▶ What is needed
The entries that follow must be given again exactly, with the pictures excluded.

▶ Material provided
-----

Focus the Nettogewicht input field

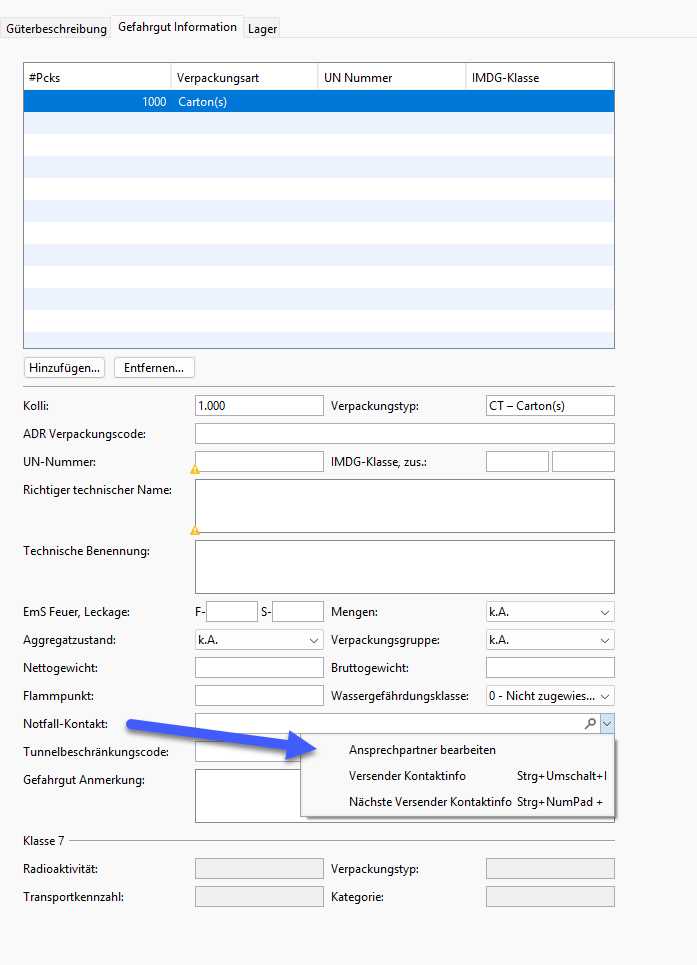[x=259, y=668]
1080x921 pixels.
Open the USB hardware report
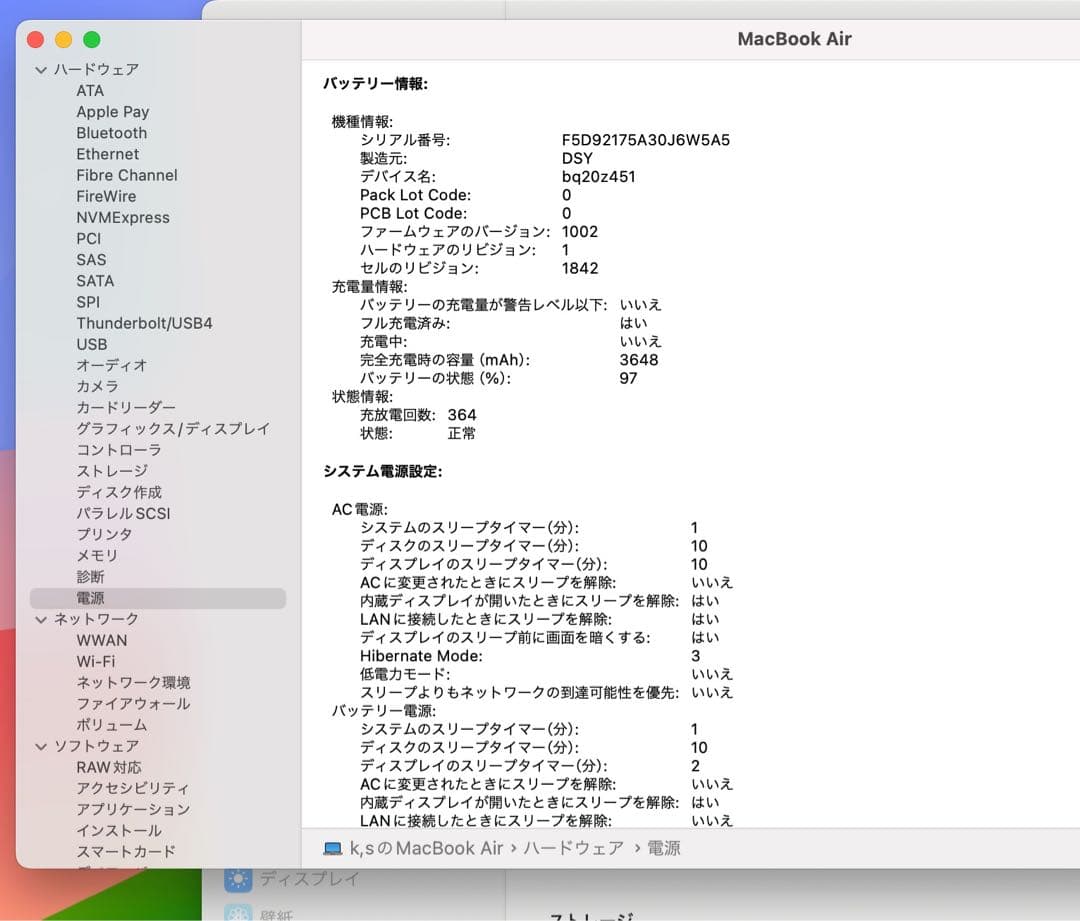tap(92, 344)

-----

▶ Answer for this exercise
Focus the Nettogewicht input field

[x=259, y=668]
1080x921 pixels.
Open the USB hardware report
tap(92, 344)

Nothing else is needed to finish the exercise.